> **WHAT THE TASK REQUIRES**
Copy out, exactly as written, only the line containing "Click the 바로가기 button on AI banner" and the lines after it through the end of the records.

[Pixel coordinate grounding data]
========================================

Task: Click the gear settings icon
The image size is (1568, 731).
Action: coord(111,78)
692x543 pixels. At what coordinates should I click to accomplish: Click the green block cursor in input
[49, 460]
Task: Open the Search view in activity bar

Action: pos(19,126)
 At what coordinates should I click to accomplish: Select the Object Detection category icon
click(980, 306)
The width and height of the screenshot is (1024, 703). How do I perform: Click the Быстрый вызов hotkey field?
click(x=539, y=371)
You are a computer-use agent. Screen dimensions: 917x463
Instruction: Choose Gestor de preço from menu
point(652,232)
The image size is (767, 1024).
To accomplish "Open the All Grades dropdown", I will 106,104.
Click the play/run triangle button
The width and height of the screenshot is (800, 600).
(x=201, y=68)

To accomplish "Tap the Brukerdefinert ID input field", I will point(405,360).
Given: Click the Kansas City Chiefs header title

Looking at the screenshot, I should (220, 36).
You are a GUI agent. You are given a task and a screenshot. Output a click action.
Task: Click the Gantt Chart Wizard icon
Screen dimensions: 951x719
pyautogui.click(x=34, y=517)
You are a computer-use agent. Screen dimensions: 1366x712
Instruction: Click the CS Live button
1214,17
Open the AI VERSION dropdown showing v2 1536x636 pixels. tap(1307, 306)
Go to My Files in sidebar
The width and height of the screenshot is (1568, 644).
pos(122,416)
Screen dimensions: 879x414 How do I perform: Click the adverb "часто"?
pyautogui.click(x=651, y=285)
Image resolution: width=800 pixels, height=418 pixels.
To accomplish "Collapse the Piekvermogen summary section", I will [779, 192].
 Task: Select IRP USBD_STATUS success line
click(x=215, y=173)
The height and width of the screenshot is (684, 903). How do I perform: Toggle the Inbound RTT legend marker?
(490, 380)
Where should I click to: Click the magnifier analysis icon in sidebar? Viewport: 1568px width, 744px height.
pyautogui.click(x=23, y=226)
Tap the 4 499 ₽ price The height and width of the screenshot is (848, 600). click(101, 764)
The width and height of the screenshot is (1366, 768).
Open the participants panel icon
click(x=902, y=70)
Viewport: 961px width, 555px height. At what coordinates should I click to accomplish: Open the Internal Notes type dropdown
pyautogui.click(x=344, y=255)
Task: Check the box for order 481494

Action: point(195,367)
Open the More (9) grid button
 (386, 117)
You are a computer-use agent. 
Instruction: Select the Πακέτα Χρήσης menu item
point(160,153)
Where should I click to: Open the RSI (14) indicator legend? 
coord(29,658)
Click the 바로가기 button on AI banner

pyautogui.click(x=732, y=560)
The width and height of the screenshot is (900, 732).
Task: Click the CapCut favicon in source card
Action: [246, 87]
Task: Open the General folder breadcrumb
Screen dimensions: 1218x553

========================================

> **COMPLETED TASK**
Click the 바로가기 button on AI banner

pyautogui.click(x=732, y=560)
The width and height of the screenshot is (900, 732).
Task: Click the CapCut favicon in source card
Action: [246, 87]
Task: Open the General folder breadcrumb
Screen dimensions: 1218x553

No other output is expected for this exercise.